Lessons on Mental Health from the Mountains

I love living in Utah, where there are two beautiful mountain ranges that delineate the Salt Lake City metropolitan area. You can reach them in less than a 30-minute drive (I have to say, I was surprised when I first visited Denver—an area well-known for skiing and mountains—and found that from the city, their famous Rocky Mountains are far off in the distance).

Several years ago, when I was going to college an hour south of Salt Lake, I lived especially close to the mountains. Several times a week, I would walk up a steep hill through some neighborhoods to Rock Canyon, continue the steep hike for a ways up the canyon, then run back down. It was a good cardio workout, but it was also when I really started to enjoy hiking. As a child, I associated our family hikes with hot summer sun and being tired and out of breath. When I ventured out to hike on my own, though, I realized I could go exactly as far as I was interested in going, and that I could take a break whenever I wanted. Once more, I really started to appreciate being outside—I would always bring headphones on these forays, but almost always found myself unplugging once I got in the mountains. I loved the trees and cliffs and boulders, like I loved the quiet. I loved seeing the same trail change through the seasons. I love the beauty, and the time to think.

It had been several years since hiking on my own when, on a beautiful Saturday several weeks ago, I asked my husband if he’d want to go on a hike. He wasn’t interested. So I went on my own. I quickly remembered how I loved those solo hikes. I’ve gone back a few times since then. I’m still not the most prolific hiker, but I’ve found my time out on a trail alone, again, to be quiet and beautiful—and good for mental health.

Here’s what I’ve realized while hiking:

Life is hard, but you can do it

Some parts of hiking are hard. Though I’ve always been pretty good at working out regularly, I’ve never been athletic. Some hikes get to tough, steep spots. Sometimes the trail is especially rocky, sometimes your thighs and knees get tired, sometimes you slip. On one hike especially, I started to think about how it was hard—but how I did it. It made me think: I can do hard things.

In meditation (and when feeling down), let things float on past

The mountains got a lot of snow last winter, and the streams in the mountains this year have been full and swift and powerful. I stopped at these mountain streams several times on hikes.

When I first started learning about mindfulness and meditation, the image of a leaf floating down a stream was such a helpful visualization: In the same way, you can let a thought just keep floating on past without focusing on it.

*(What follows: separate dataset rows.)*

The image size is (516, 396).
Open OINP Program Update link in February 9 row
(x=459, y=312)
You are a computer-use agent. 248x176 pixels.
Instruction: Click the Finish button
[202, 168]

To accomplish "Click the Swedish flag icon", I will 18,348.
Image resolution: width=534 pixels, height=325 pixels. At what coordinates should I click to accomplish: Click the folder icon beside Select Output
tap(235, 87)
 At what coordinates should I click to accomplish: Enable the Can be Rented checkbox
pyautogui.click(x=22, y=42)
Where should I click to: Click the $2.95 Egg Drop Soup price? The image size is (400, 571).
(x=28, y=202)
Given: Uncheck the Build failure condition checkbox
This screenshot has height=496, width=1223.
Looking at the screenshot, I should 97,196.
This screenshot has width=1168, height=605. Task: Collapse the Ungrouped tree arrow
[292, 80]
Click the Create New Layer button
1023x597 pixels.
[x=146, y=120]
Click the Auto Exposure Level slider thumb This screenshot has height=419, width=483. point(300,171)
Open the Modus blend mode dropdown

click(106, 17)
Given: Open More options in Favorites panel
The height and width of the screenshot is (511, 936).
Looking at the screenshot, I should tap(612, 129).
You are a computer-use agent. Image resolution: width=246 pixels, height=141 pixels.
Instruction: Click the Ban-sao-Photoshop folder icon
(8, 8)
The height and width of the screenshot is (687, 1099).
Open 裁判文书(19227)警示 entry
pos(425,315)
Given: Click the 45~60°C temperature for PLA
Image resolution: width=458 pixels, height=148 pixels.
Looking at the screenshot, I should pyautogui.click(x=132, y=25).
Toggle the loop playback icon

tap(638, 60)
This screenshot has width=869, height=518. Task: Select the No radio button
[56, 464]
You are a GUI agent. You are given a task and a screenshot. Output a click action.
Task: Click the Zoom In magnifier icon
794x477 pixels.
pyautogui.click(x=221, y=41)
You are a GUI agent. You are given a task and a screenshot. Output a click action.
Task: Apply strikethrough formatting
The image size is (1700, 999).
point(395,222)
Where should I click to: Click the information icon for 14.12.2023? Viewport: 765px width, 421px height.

In the same way, sitting and watching those streams help me focus on the present. They help me practicing letting thoughts come in, acknowledging them…but then simply letting them pass on by.

All there is is the present moment

Time in the mountains in general has been good for meditation and focusing on the present—and not just when watching flowing water. I remember one hike in particular when my depression had been more severe, and when there were so many things to worry about. Hiking in those mountains alone, I began to think: There is just now. There is just this moment. All I have to focus on is just this moment. Not on the worries, not on the big feelings. Just on this beautiful moment. I still think about that when I start getting overwhelmed: Just focus on right now.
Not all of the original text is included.